Dataset entries
################
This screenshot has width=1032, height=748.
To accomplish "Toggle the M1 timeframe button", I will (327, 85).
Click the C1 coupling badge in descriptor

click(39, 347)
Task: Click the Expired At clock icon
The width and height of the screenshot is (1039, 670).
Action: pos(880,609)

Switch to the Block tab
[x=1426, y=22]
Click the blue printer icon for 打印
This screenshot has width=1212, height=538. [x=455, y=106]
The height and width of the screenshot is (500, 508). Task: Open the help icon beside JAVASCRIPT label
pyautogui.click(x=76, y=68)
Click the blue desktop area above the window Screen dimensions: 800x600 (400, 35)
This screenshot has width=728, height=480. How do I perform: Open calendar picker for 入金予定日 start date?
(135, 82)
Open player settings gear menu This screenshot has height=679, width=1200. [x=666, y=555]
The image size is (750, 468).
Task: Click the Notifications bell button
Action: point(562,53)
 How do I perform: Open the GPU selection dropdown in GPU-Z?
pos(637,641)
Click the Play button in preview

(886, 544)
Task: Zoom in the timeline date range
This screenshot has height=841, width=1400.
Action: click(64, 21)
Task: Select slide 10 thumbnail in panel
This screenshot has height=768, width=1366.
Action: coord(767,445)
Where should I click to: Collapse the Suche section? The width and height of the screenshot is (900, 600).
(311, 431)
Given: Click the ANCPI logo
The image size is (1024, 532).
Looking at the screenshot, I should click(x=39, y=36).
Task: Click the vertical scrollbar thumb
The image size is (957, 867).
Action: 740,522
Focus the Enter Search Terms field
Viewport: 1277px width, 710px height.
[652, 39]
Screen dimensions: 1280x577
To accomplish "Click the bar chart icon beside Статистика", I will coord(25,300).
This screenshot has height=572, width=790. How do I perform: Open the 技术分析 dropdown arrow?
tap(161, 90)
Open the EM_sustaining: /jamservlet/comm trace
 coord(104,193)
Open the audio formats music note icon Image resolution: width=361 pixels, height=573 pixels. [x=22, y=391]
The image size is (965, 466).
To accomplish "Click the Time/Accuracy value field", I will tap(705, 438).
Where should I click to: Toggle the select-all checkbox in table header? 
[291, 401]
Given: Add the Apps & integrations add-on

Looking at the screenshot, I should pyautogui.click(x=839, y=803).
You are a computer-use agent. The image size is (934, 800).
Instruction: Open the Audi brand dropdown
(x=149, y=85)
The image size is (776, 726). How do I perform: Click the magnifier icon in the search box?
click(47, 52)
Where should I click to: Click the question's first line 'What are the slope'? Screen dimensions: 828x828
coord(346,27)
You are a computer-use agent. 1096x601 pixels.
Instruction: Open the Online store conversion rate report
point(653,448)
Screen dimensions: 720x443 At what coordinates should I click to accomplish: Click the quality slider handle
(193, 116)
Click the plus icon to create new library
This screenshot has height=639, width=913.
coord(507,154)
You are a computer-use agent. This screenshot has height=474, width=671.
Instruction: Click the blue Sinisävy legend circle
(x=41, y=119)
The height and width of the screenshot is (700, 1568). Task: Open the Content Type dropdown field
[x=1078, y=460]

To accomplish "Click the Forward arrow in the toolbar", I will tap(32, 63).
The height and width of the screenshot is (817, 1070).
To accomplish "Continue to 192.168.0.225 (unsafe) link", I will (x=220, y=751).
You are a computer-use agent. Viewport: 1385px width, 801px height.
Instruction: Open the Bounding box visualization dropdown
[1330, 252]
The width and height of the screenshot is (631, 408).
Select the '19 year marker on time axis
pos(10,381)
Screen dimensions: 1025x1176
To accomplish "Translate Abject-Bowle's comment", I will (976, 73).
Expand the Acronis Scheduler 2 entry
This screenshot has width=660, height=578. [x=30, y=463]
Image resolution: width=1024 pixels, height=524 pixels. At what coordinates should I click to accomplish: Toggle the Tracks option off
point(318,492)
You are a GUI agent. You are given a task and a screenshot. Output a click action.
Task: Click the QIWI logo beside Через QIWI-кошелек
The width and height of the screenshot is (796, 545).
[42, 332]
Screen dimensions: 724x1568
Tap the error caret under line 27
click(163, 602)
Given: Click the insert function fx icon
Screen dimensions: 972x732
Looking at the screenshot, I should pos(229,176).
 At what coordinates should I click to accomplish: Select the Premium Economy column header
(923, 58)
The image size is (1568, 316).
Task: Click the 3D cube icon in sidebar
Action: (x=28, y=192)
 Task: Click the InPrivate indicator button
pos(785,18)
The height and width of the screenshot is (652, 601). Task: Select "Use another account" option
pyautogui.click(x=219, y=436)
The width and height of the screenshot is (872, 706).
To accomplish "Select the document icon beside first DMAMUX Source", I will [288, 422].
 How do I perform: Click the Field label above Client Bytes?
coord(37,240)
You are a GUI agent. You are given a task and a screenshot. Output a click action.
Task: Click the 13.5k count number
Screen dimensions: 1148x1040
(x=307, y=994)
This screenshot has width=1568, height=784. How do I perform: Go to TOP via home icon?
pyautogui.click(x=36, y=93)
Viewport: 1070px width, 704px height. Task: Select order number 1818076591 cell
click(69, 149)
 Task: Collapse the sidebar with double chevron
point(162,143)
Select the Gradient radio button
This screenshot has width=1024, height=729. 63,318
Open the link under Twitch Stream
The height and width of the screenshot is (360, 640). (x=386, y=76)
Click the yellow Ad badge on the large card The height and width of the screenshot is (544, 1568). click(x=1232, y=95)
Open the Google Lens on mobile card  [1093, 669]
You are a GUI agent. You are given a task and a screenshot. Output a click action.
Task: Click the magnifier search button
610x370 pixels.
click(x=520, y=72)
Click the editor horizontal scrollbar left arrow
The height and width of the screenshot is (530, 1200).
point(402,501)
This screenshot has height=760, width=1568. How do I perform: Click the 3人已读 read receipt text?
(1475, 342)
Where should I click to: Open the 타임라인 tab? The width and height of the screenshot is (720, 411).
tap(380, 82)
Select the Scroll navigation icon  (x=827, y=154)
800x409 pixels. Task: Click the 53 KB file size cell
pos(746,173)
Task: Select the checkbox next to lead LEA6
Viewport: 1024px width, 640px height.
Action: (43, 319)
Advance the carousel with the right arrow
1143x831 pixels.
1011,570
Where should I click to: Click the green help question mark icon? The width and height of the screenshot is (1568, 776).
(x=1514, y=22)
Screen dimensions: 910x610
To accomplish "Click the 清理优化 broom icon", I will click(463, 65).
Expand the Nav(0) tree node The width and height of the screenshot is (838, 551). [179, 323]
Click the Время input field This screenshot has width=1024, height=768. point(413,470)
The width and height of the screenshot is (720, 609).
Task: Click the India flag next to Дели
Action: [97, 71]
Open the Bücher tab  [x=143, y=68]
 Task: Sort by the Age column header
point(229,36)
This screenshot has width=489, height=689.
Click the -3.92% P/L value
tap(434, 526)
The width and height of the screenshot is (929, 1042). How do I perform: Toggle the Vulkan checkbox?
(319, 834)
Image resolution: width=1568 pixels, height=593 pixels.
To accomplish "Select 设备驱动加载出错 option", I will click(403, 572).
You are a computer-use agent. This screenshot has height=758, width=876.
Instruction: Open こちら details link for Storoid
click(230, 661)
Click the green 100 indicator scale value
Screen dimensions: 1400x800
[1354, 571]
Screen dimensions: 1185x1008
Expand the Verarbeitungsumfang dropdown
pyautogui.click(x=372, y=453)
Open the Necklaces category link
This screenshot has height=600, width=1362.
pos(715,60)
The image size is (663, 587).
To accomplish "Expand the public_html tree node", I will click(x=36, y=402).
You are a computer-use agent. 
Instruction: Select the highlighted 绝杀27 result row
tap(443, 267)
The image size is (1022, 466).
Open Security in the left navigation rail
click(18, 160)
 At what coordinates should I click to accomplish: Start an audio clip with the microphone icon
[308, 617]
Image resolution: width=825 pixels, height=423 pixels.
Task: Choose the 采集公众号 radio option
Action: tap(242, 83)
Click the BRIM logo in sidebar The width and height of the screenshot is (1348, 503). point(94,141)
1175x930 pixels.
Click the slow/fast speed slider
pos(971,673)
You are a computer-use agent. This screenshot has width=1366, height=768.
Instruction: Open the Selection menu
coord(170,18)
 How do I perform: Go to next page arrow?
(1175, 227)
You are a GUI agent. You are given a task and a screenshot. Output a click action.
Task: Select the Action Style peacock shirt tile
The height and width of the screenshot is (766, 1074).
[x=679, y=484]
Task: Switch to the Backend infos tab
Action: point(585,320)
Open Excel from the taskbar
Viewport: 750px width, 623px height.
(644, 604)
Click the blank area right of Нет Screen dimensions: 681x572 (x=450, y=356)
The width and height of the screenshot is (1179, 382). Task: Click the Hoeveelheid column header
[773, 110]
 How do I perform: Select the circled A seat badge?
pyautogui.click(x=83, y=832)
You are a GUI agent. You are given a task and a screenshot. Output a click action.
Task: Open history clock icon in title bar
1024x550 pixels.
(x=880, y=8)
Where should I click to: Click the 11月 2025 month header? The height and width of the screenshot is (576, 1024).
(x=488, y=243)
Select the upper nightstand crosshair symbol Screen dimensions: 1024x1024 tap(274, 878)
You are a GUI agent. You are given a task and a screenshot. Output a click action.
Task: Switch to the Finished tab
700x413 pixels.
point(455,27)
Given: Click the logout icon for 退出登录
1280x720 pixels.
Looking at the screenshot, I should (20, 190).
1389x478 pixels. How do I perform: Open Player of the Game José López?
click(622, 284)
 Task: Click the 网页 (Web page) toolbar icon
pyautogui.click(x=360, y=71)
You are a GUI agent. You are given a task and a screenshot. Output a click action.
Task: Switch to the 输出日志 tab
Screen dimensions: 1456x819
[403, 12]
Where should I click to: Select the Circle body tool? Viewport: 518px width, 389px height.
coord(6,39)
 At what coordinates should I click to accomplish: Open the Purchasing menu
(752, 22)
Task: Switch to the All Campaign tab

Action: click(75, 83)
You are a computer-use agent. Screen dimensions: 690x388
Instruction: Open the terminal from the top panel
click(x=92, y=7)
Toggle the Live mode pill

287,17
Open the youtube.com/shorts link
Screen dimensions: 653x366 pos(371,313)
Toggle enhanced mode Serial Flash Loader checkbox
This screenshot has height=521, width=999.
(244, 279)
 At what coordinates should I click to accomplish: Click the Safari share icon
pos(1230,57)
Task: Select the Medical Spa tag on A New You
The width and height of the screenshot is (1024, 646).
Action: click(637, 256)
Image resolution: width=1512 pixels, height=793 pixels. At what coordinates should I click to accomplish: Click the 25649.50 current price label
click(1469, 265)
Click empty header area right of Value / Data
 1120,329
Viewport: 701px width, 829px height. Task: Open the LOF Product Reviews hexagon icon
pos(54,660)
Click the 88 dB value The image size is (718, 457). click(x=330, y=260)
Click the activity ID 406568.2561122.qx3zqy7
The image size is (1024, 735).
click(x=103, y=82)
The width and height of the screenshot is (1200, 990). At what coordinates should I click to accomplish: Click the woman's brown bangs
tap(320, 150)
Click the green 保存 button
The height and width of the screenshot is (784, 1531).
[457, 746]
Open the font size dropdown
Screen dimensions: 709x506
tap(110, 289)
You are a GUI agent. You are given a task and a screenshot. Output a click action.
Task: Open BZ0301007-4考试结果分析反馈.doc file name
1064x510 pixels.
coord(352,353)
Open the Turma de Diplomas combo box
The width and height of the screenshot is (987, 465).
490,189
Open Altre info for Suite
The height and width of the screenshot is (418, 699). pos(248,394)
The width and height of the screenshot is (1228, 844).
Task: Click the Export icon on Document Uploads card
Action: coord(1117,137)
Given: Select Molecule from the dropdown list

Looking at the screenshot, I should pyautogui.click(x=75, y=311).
################
-- EXERCISE OBJECTIVE --
Select all lines with the word "clock" from the entries above.

-- YOUR SOLUTION --
Task: Click the Expired At clock icon
Task: Open history clock icon in title bar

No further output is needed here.